The opinion states that the Land Board should charge former owners fair market value in return for an easement interest in the land that once was private property but automatically reverts to the state when the sea level rises.

Land Board Chairwoman Suzanne Case said she asked for the opinion because the agency didn’t want to charge property owners fair market value — often tens of thousands of dollars — for the use of land they once owned.

“There have been a number of situations recently where the Board of Land and Natural Resources feels it is unfair to charge the landowner a fee for using property that they once owned, but is required to do so under the statute,” Case said in a statement. “We wanted to be sure that there is no alternative we’ve missed, so again appreciate the Attorney General’s thoughtful analysis to confirm this.”

The administration has proposed HB 1120, which would give the Land Board the discretion to grant the easement at below fair market value under certain circumstances. It was deferred by a House committee and carried over to the new legislative session that begins Jan. 17.

“Sometimes coastal landowners have long-standing, perfectly legal structures like walls or ramps or steps or other structures that were legal permitted or non-conforming structures previously on private property, that end up on new public property through coastal erosion,” Case said.

State planning officials are less than enthusiastic about the measure. The state needs to deal with a rising sea by retreating back from the shoreline, they say.

“HB 1120 encourages the preservation of the existing shoreline structures, which is opposite to the increasing efforts to deal with the threats of coastal hazards on Hawaii’s coasts,” state Planning Director Leo Asuncion said in testimony.

The state owns all lands makai of “the upper reaches of the wash of waves, usually evidenced by the edge of vegetation or by the line of debris left by the wash of waves,” the attorney general’s opinion states. The shoreline defines the dividing line between public and private property.

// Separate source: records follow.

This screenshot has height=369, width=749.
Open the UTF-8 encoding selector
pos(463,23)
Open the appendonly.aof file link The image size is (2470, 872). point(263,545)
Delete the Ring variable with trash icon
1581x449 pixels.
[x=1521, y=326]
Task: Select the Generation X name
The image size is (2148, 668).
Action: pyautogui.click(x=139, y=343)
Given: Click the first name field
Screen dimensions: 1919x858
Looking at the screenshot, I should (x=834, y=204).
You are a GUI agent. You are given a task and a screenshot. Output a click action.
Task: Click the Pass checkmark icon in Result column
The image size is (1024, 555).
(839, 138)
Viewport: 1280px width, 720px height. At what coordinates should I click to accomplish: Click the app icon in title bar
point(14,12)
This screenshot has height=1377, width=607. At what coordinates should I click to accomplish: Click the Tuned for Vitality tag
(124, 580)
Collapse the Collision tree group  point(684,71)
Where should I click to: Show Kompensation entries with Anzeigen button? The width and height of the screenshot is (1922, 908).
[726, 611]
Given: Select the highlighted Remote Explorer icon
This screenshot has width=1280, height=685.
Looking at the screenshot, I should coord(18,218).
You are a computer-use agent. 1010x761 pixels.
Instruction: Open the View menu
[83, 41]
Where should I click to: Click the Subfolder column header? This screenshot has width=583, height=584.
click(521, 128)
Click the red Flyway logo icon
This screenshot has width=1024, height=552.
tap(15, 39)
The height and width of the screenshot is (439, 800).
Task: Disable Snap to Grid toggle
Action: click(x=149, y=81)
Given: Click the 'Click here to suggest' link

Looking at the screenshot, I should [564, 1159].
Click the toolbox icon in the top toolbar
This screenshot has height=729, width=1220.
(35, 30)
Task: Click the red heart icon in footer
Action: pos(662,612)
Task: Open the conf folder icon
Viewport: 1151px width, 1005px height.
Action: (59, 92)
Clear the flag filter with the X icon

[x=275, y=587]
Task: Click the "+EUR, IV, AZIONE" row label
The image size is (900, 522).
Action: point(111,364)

The Hawaii County Planning Department is still sifting through the 18-page opinion that was released to the public Dec. 13.

Of interest to Deputy Planning Director Daryn Arai is the relationship of the shoreline to the certified shoreline used by planning agencies to determine where development can occur. The attorney general’s opinion says the shoreline is “closely related to but not exactly the same as” the certified shoreline.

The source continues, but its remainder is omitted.